• [SET EXERCISE]: Change "How do I perform" to "How can I perform" in the listing lines between the one holding "The width and height of the screenshot is (1920, 1080)." and the one holding "pos(351,167)", inclusive. Return only those lines, with everything else left as is.

[Rows showing where targets appear]
--- START ---

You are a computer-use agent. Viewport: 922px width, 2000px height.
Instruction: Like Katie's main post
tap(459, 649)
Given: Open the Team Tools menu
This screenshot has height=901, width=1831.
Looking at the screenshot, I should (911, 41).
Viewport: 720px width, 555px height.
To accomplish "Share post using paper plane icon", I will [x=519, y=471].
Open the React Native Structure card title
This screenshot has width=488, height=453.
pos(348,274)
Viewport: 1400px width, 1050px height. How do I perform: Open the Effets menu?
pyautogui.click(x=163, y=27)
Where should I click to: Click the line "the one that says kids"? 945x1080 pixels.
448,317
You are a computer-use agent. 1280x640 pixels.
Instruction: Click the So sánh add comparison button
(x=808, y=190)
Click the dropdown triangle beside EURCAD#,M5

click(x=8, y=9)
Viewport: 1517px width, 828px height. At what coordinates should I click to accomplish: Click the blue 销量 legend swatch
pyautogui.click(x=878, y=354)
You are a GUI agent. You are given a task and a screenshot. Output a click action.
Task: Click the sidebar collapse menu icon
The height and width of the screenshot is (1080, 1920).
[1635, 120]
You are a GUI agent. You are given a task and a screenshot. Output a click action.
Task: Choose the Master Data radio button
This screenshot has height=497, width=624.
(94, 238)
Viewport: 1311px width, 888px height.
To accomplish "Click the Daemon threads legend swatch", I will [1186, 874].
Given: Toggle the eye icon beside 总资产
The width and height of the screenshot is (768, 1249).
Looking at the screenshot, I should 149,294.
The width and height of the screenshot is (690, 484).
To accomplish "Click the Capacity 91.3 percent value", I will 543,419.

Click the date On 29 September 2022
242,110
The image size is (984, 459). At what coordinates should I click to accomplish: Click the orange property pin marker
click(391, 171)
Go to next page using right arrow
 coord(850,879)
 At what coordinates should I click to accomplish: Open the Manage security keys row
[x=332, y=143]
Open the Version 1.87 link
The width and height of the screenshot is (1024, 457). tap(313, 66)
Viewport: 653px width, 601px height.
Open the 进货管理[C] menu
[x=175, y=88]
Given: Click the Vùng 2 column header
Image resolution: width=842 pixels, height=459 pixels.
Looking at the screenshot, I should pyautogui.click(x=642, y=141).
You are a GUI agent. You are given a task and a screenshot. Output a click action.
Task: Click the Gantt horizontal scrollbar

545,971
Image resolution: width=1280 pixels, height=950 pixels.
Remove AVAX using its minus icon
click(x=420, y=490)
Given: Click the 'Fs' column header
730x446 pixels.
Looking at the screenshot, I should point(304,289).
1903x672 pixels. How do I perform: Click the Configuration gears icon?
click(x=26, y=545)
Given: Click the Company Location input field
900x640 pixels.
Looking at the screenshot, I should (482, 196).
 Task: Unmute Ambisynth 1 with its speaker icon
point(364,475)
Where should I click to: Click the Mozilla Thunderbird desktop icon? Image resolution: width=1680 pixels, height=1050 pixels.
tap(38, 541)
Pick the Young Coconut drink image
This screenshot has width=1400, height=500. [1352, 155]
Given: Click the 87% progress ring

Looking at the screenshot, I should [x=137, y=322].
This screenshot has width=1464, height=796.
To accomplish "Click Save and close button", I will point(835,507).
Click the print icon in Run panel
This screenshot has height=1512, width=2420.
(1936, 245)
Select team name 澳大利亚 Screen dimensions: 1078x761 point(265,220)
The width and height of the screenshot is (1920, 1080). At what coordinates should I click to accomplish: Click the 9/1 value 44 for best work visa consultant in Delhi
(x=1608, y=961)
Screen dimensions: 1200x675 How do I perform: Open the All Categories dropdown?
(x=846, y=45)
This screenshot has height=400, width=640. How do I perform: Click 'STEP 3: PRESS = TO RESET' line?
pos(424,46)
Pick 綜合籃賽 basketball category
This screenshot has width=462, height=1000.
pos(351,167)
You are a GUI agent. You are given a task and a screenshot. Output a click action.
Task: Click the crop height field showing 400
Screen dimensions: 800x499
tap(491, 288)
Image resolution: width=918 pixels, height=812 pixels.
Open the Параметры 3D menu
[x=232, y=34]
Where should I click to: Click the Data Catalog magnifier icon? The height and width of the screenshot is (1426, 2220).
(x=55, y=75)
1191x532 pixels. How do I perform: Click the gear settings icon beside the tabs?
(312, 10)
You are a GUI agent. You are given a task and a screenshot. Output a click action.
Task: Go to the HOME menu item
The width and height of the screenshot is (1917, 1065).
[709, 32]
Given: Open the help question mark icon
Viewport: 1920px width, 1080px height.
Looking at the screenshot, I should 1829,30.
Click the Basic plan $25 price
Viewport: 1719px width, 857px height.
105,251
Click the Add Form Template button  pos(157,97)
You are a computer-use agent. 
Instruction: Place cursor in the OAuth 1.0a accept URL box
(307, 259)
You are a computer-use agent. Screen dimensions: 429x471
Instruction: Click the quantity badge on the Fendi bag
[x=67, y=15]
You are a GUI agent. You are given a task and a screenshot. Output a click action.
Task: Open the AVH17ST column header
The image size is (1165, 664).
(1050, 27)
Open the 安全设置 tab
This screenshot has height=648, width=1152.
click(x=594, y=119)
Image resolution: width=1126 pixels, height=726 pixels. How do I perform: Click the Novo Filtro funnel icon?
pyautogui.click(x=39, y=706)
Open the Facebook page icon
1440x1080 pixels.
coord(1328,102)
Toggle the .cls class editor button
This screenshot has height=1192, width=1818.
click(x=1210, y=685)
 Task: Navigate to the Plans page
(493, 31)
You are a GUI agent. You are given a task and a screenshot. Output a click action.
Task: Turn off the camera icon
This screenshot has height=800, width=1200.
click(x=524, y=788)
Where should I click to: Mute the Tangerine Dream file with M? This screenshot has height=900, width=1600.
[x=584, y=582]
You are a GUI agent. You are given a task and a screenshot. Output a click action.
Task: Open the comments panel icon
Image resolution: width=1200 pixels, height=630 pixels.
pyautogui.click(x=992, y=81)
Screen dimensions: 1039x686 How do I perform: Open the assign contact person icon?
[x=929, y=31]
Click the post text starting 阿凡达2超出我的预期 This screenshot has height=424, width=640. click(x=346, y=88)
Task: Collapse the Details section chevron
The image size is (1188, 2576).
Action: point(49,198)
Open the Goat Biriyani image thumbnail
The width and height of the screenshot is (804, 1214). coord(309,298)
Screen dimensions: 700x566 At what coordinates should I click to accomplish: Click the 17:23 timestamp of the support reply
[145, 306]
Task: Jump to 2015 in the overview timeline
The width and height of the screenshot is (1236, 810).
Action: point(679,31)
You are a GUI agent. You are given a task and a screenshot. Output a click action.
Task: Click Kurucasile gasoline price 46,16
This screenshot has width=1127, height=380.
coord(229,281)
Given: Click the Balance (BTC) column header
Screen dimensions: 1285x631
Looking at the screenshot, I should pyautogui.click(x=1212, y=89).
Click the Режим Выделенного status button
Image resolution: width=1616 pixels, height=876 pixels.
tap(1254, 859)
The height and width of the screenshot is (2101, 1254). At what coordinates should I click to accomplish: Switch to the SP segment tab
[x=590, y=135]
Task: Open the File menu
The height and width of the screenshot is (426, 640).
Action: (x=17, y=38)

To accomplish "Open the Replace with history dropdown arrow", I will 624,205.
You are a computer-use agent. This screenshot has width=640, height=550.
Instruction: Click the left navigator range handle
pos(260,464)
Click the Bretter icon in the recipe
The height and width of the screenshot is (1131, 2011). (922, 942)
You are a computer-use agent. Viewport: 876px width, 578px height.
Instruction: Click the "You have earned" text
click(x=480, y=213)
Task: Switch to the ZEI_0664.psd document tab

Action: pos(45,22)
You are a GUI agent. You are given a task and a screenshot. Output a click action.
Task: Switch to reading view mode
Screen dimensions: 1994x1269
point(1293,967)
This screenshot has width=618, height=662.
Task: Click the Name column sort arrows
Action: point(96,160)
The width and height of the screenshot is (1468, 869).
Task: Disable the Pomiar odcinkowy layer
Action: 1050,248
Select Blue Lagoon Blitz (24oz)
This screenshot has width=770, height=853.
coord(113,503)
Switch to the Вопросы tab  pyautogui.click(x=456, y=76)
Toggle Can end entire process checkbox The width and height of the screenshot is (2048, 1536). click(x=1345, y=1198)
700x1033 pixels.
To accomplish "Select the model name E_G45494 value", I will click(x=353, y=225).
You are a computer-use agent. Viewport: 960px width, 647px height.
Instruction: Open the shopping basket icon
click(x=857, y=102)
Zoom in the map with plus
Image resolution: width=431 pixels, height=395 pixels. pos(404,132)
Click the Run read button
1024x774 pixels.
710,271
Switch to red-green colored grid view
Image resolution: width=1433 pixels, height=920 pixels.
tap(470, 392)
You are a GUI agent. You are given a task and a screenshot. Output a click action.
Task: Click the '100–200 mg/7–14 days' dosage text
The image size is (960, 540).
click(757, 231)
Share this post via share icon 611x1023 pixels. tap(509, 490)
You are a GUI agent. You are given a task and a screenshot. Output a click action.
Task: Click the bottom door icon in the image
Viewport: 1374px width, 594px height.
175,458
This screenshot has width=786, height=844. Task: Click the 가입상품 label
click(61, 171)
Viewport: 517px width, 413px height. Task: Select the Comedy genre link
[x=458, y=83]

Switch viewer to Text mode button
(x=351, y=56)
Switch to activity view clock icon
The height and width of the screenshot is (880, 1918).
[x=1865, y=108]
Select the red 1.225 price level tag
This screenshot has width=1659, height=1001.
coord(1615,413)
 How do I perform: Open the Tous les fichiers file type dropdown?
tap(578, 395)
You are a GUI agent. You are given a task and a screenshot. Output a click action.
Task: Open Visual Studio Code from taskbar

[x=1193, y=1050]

--- END ---

• [REPLY TO THE TASK]:
The width and height of the screenshot is (1920, 1080). At what coordinates should I click to accomplish: Click the 9/1 value 44 for best work visa consultant in Delhi
(x=1608, y=961)
Screen dimensions: 1200x675 How can I perform: Open the All Categories dropdown?
(x=846, y=45)
This screenshot has height=400, width=640. How can I perform: Click 'STEP 3: PRESS = TO RESET' line?
pos(424,46)
Pick 綜合籃賽 basketball category
This screenshot has width=462, height=1000.
pos(351,167)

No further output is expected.